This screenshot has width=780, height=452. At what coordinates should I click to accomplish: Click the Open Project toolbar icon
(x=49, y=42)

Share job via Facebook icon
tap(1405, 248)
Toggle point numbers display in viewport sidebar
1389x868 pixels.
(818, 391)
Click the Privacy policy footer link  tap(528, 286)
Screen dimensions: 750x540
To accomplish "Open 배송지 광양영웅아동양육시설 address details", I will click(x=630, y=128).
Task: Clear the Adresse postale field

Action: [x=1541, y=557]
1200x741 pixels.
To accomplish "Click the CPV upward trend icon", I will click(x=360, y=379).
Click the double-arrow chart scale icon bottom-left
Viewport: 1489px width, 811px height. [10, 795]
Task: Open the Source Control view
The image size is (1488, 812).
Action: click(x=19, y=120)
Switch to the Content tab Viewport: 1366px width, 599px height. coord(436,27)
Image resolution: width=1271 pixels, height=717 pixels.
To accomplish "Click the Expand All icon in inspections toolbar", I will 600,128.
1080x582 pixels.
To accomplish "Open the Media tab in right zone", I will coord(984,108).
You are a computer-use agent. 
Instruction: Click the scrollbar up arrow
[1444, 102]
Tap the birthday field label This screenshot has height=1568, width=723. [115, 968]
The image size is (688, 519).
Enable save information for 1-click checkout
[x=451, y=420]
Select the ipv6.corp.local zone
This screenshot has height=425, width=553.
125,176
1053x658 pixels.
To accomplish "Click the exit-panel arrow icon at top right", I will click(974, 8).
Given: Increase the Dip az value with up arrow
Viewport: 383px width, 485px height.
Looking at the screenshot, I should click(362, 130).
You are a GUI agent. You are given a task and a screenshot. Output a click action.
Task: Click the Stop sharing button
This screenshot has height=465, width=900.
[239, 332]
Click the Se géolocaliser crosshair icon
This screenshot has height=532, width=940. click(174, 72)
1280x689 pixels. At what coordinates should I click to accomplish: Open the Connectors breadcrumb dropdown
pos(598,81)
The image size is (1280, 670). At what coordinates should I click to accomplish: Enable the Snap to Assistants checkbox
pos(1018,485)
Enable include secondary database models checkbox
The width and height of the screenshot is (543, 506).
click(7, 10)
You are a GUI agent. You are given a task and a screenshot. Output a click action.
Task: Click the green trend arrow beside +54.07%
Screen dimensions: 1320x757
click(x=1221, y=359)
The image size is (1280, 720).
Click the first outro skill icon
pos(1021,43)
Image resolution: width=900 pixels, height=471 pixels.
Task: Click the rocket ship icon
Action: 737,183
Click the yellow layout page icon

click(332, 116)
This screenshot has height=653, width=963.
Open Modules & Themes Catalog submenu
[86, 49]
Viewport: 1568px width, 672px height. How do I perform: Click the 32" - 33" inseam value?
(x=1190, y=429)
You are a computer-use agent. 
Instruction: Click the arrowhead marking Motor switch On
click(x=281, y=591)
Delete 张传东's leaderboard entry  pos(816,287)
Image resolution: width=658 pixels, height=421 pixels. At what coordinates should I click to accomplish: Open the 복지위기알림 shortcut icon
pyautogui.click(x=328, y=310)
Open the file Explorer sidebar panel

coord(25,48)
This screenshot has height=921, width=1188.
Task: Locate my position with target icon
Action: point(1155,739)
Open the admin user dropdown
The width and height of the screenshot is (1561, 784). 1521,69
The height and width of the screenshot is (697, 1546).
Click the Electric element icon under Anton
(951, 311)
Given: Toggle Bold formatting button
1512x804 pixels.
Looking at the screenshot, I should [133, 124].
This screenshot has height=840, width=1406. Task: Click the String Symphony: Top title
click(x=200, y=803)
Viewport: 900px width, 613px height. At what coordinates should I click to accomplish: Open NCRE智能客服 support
== == ==
*What you should do*
Nothing but the lines from the one containing "The image size is (1280, 720)." through the last line of the listing should be output, each exactly as written.

*Output of the exercise*
The image size is (1280, 720).
Click the first outro skill icon
pos(1021,43)
Image resolution: width=900 pixels, height=471 pixels.
Task: Click the rocket ship icon
Action: 737,183
Click the yellow layout page icon

click(332, 116)
This screenshot has height=653, width=963.
Open Modules & Themes Catalog submenu
[86, 49]
Viewport: 1568px width, 672px height. How do I perform: Click the 32" - 33" inseam value?
(x=1190, y=429)
You are a computer-use agent. 
Instruction: Click the arrowhead marking Motor switch On
click(x=281, y=591)
Delete 张传东's leaderboard entry  pos(816,287)
Image resolution: width=658 pixels, height=421 pixels. At what coordinates should I click to accomplish: Open the 복지위기알림 shortcut icon
pyautogui.click(x=328, y=310)
Open the file Explorer sidebar panel

coord(25,48)
This screenshot has height=921, width=1188.
Task: Locate my position with target icon
Action: point(1155,739)
Open the admin user dropdown
The width and height of the screenshot is (1561, 784). 1521,69
The height and width of the screenshot is (697, 1546).
Click the Electric element icon under Anton
(951, 311)
Given: Toggle Bold formatting button
1512x804 pixels.
Looking at the screenshot, I should [133, 124].
This screenshot has height=840, width=1406. Task: Click the String Symphony: Top title
click(x=200, y=803)
Viewport: 900px width, 613px height. At what coordinates should I click to accomplish: Open NCRE智能客服 support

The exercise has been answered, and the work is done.